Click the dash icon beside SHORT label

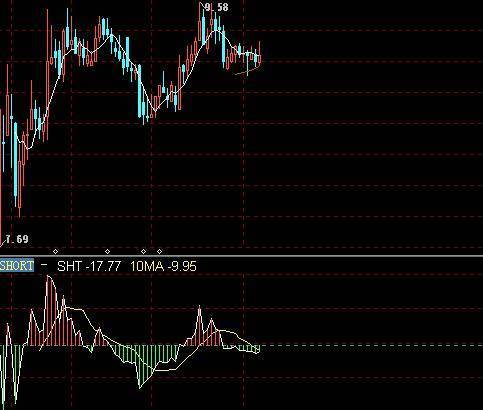[x=44, y=264]
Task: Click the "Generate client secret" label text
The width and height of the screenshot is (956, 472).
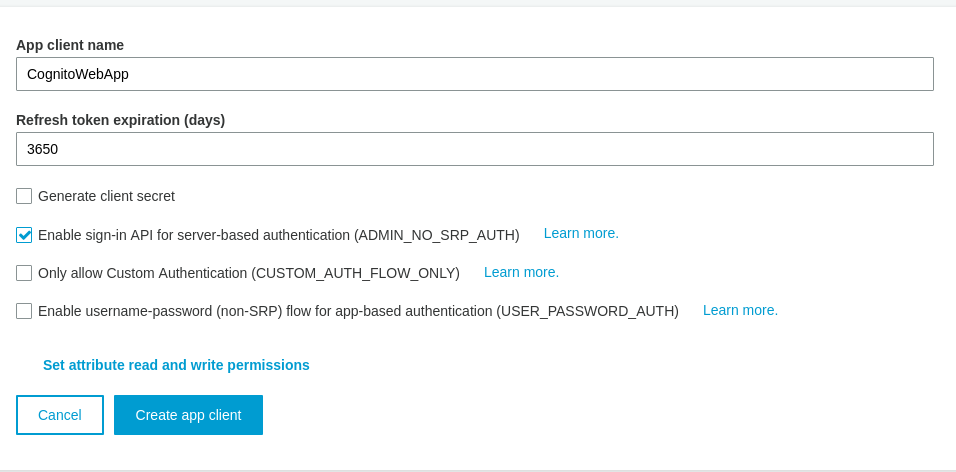Action: 106,196
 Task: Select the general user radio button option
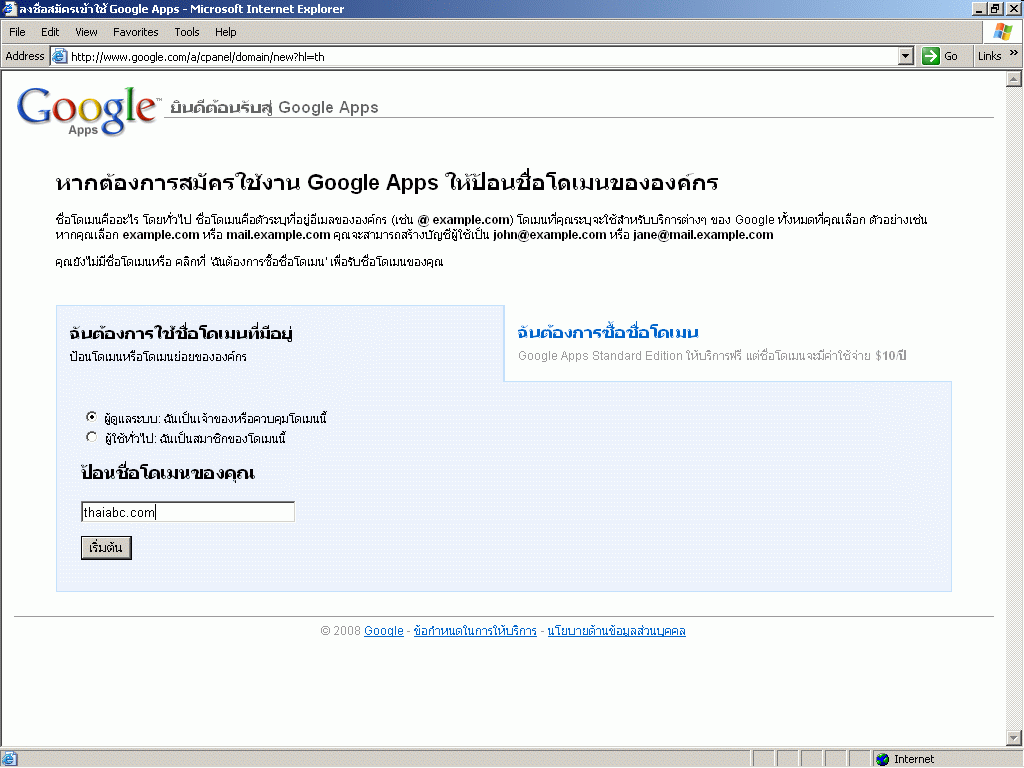(92, 437)
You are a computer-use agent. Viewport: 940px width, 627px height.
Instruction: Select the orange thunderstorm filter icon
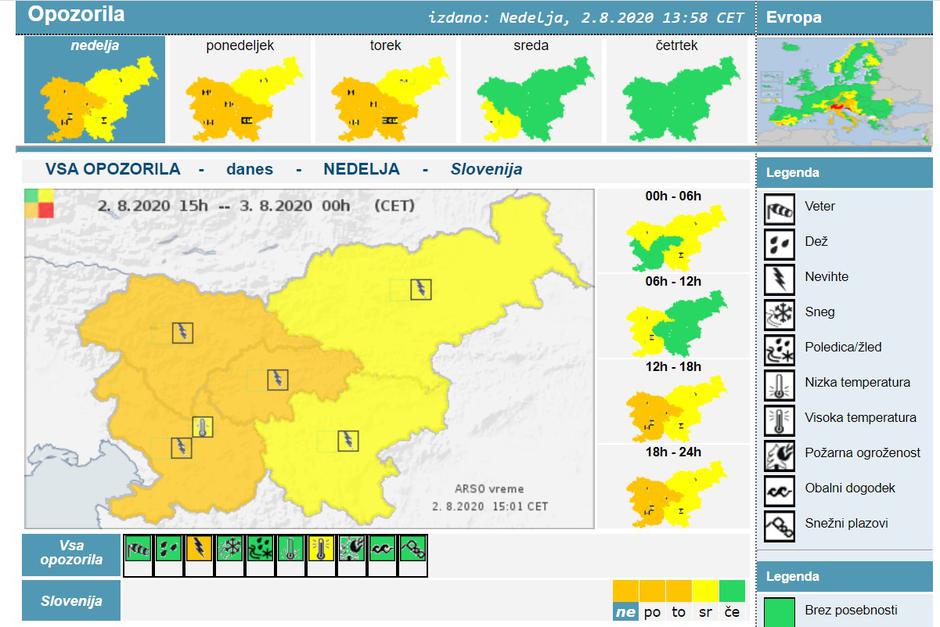coord(199,549)
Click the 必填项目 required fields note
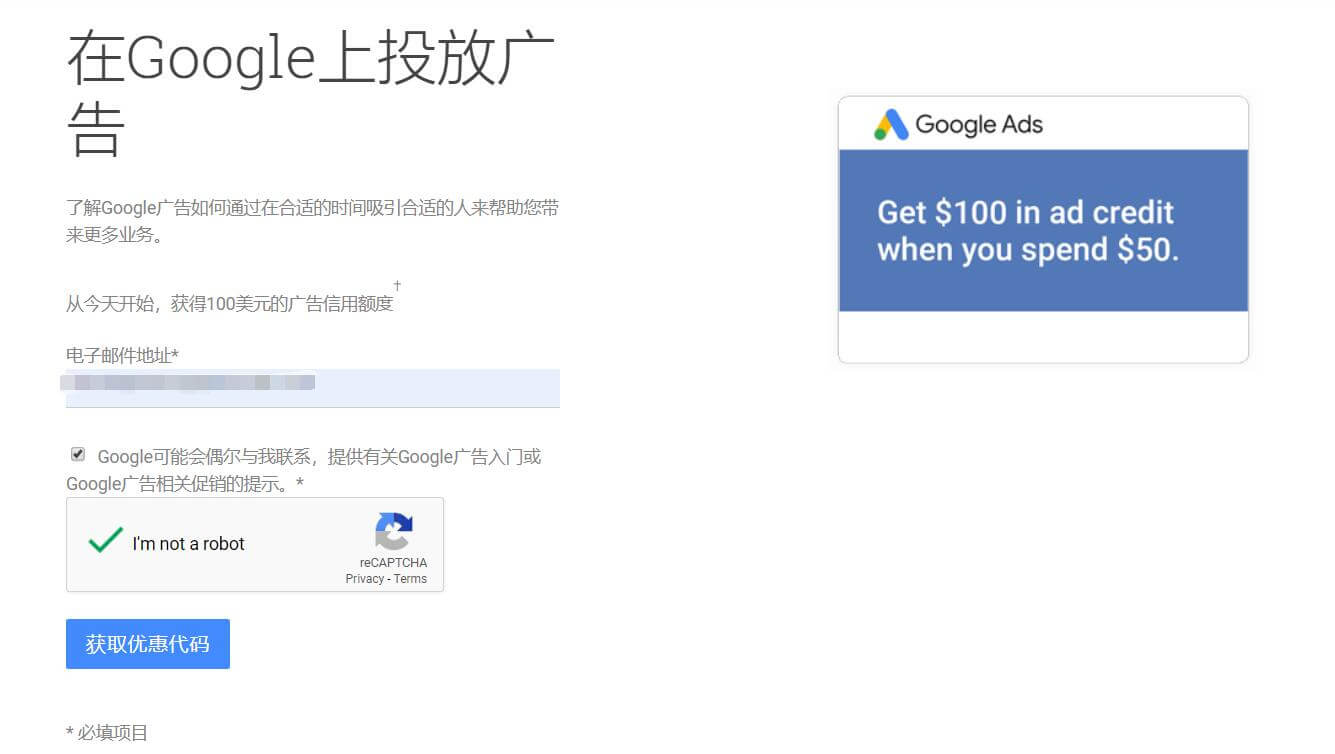 [107, 733]
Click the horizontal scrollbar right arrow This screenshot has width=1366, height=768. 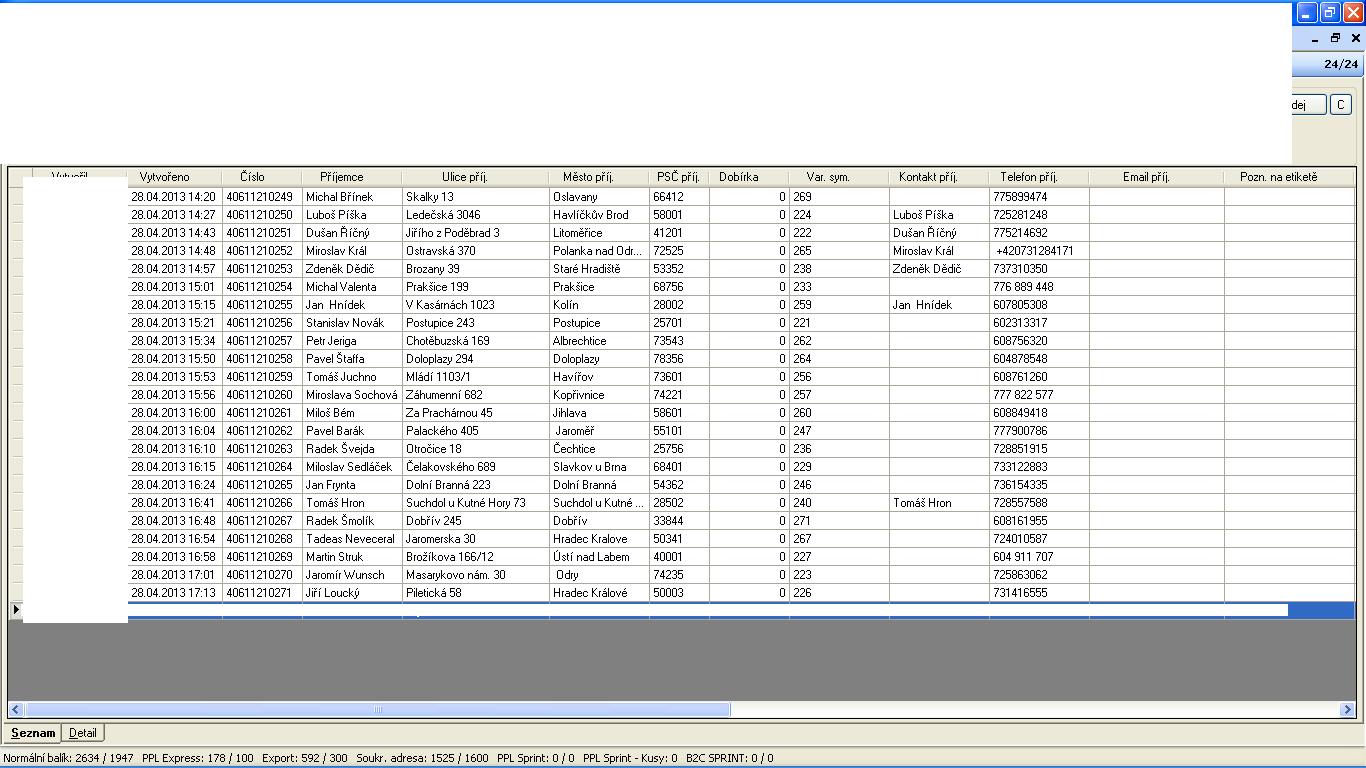[x=1347, y=709]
▬▬▬▬▬▬
# PROMPT:
Keeping both end lines, retype exactly the lines from the first line of the material through the line that contains "You are a computer-use", but not the pictures.

# ANSWER AREA:
Click the dash icon beside SHORT label

[x=44, y=264]
Task: Click the "Generate client secret" label text
The width and height of the screenshot is (956, 472).
Action: 106,196
 Task: Select the general user radio button option
(92, 437)
You are a computer-use agent. Viewport: 940px width, 627px height.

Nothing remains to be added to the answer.